General Description
SMTK’s first major component is its attribute modeling system, which provides a way to model and represent non-geometric simulation data such as material properties, boundary conditions, and solver parameters.
Key Concepts
The attribute system is composed of C++ classes, also accessible in Python, whose instances perform the following functions:
Attribute
Instances represent a dictionary of named values. The values are all subclasses of the Item class. The entries that may appear in an attribute’s dictionary are constrained by the attribute’s Definition. In addition to holding a set of Items, an attribute may optionally be attached to (or associated with in SMTK’s parlance) a set of geometric model entities from SMTK’s geometric modeling system.
Definition
Instances hold the set of possible key-value pairs that must be present in Attribute instances that reference them. A definition may inherit another definition as a base type. For instance, deflection, temperature, and voltage boundary condition definitions might all inherit a Dirichlet boundary condition definition. Even when the base class provides no requirements, this is useful for fetching attributes that meet a specific condition.
Item
Instances hold values in an attribute key-value pair. The particular subclass of Item determines the type of storage used to hold the value (e.g. Int, Double, String, RefItem, ModelEntityItem). Each item references an ItemDefinition that constrains the values that may be held in storage, in much the same way that an Attribute has a Definition. Some items (those derived from ValueItem) can have other items as children; this is used to implement conditional items, where the presence of children is predicated on the value taken on by their parent item.
ItemDefinition
Instances constrain the number of values that an Item instance may contain as well as the particular values that are considered valid. For example, an ItemDefinition for temperature could specify that temperature is a scalar (i.e., only a single value may be held in the Item), that it is a floating point value, and that it must be positive.
System
Instances hold collections of attributes associated with a particular purpose such as defining a simulation’s input deck.
Because it can be tedious to programmatically create a bunch of instances of the classes above to represent a particular simulation’s input deck, SMTK provides an XML file format for serializing and deserializing all of the attributes, definitions, items, and item-definitions stored in an attribute system.
Components of the attribute system
The attribute system has three main components:
1. An XML file syntax for specifying the kinds data to be modeled for individual simulation codes and problem domains. This file syntax is used to specify the unique inputs for a simulation code, including, for example, data types, valid ranges, and default values. Specific data can be associated with geometric model entities, and structural features can be used to group and classify simulation data.
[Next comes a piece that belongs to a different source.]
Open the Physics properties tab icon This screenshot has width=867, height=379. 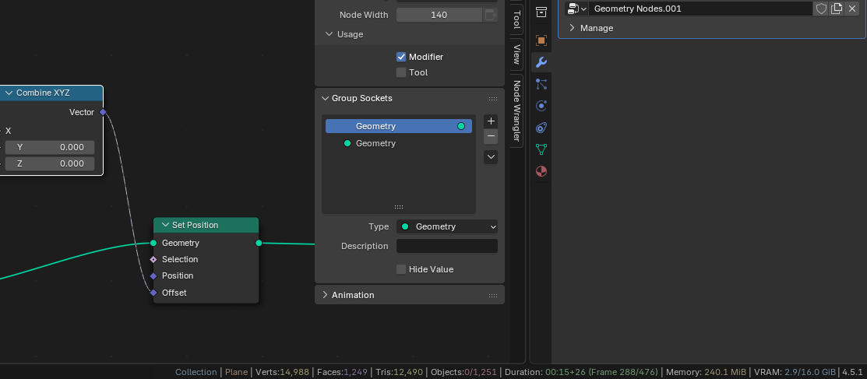(541, 106)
2. A set of user-interface panels for end users to create and edit simulation data. Using standard windows components (buttons, text boxes, selection lists, etc.), users can enter all of the detailed data needed to specify a desired simulation. These user-interface panels are automatically produced by SMTK at runtime, based on the XML file(s) provided to the system.
3. An API for accessing the simulation data produced by end users. Once an end-user has completed specifying the simulation, application software can be used to traverse that data and generate the simulation input files. The native SMTK API is C++, and python bindings are also included. In practice, python scripts are typically used to access the simulation data and generate the simulation input files.
Example Workflow
SMTK can be used in a broad range of scientific and engineering simulation applications. In physics-based applications, such as structural mechanics, computational fluid dynamics (CFD), and electromagnetic (EM) modeling, simulations are often performed relative to a geometric model. This model may be created using computer-aided design (CAD), or computationally constructed/reconstructed from empirical data. In either case, a discretization process is typically performed with the model to generate geometric input suitable for the simulation code, often in the form of a finite element or finite volume mesh. To complete the simulation inputs, the non-geometric inputs are generated to enumerate the specific boundary conditions, material properties, solver parameters, etc.
With SMTK, the process of generating simulation input data can be automated, providing the dual benefits of work-product reuse and error reduction. Once the simulation-specific data are defined in an XML template, domain experts or other end users can create the simulation data, or attribute data, for specific problems using the SMTK user interface panels. Then simulation-specific python scripts can be used to traverse the attribute data and write the simulation input files.